Pregnancy modifies the HR response to parasympathetic antagonist atropine. (A) Typical ECG recordings in NP (upper panel) and P (lower panel) mice before (baseline, left) and after (right) intravenous injection of atropine solution (0.5 mg/kg). (B) Atropine (left) increased HR of NP mice (461 ± 17 bpm, +Atropine: 527 ± 10 bpm, N = 8, P < 0.0001), (middle) whereas atropine has no effect on HR of P mice (535 ± 12 bpm, +atropine: 540 ± 11 bpm, N = 9, P = 0.145). Paired Student t-test was used. (right) Bar graph reports the ΔHR of NP and P mice after atropine administration. HR is significantly more responsive to atropine in NP compared with P mice (ΔHR: NP: 66 ± 8 bpm; P: 5 ± 3 bpm, P < 0.0001). (C) Typical ECG recordings in NP (upper panel) and P (lower panel) mice before (baseline, left) and after (right) intra-peritoneal injection of TPQ (5 mg/kg). (D) (left) TPQ increased HR in NP mice (475 ± 18 bpm, +TPQ: 537 ± 25 bpm, N = 7, P = 0.0003) and, to a much lesser extent, HR in P mice (593 ± 11 bpm, +TPQ: 605 ± 12 bpm, N = 6, P = 0.024). Paired Student t-test was used. (right) The bar graph shows the ΔHR of NP and P mice after TPQ administration. HR is significantly more sensitive to TPQ in NP than in P mice (ΔHR: NP: 62 ± 8 bpm; P: 12 ± 4 bpm, P = 0.0003).

Figure 5

HRV and BRV are both reduced in pregnancy. (A) Typical surface ECG recordings in anaesthetized NP and P mice.
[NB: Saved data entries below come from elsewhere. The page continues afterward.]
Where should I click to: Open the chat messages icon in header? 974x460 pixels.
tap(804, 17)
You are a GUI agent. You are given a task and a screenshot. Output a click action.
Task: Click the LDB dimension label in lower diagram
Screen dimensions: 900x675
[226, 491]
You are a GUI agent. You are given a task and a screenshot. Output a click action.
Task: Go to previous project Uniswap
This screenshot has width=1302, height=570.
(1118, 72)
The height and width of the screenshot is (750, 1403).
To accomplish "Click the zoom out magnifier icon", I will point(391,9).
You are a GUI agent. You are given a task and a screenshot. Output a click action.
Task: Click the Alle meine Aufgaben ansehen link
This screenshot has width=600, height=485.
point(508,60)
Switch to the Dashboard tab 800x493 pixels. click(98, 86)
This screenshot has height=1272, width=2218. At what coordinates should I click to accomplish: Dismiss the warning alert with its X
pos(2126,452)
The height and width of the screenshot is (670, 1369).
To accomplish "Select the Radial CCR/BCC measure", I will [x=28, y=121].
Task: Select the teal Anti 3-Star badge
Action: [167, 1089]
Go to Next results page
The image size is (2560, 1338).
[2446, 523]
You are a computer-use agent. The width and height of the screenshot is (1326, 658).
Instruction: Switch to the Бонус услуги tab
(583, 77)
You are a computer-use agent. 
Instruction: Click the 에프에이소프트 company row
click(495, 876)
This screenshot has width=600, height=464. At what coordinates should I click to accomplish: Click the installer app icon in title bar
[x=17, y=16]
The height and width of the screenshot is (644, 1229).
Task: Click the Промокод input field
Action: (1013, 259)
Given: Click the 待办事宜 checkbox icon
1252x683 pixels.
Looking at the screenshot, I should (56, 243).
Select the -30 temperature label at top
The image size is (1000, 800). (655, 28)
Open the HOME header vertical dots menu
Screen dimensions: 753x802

In vivo, pregnancy reduces (B) (left) RR intervals (NP: 128 ± 2 ms, N = 45; P: 110 ± 1 ms, N = 43, P < 0.00001), (middle) RMSSD (NP: 2.76 ± 0.25 ms; P: 2.06 ± 0.16 ms, P = 0.0186), and (right) SDNN (NP: 2.54 ± 0.21 ms; P: 1.67 ± 0.13 ms, P = 0.00066). (C, D) Atropine (left) decreased RMSSD (2.73 ± 0.48 ms, +atropine: 1.21 ± 0.18 ms, P = 0.023) and SDNN (2.53 ± 0.47 ms, +atropine: 1.28 ± 0.21 ms, P = 0.033) in NP mice (N = 8) but (right) has no effect on RMSSD (1.88 ± 0.27 ms, +atropine: 1.91 ± 0.29 ms, P = 0.818) nor SDNN (1.50 ± 0.20 ms, +atropine: 1.41 ± 0.19 ms, P = 0.571) in P mice (N = 9). Paired Student t-test was used. (E, F) TPQ (left) decreased RMSSD (2.70 ± 0.51 ms, +TPQ: 1.17 ± 0.44 ms, P = 0.0014) and SDNN (2.15 ± 0.34 ms, +TPQ: 0.94 ± 0.25 ms, P = 0.0027) in NP mice (N = 7) but (right) has no effect on RMSSD (1.66 ± 0.30 ms, +TPQ: 1.36 ± 0.14 ms, P = 0.392) nor SDNN (1.46 ± 0.18 ms, +TPQ: 1.35 ± 0.11 ms, P = 0.694) in P mice (N = 6). Paired Student t-test was used. (G) Typical spontaneous AP recordings of SAN cells from NP and P mice. (H) At cellular level, there is a decrease in (left) inter-beat intervals (NP: 212 ± 10 ms, n = 17, N = 10; P: 182 ± 6 ms, n = 12, N = 10, P = 0.020), (middle) RMSSD (NP: 20.5 ± 1.9 ms; P: 14.3 ± 1.0 ms, P = 0.0071), and (right) SDNN (NP: 16.0 ± 1.3 ms; P: 11.9 ± 0.9 ms, P = 0.020).

Figure 6

Reduction of I_KACh density is reversed following delivery. (A) Typical example of I_KACh recordings obtained in NP and PP mice. Inset shows ramp protocol. (B) Mean IV curves show nearly identical current of I_KACh density in SAN cells from NP (n = 14, N = 10) and PP (n = 12, N = 6) mice (P > 0.05). (C) Mean I_KACh current at −55 mV is similar in both NP and PP mice (NP: 5.7 ± 0.6 pA/pF; PP: 5.6 ± 0.5 pA/pF; P = 0.8639). Two-way ANOVA was used.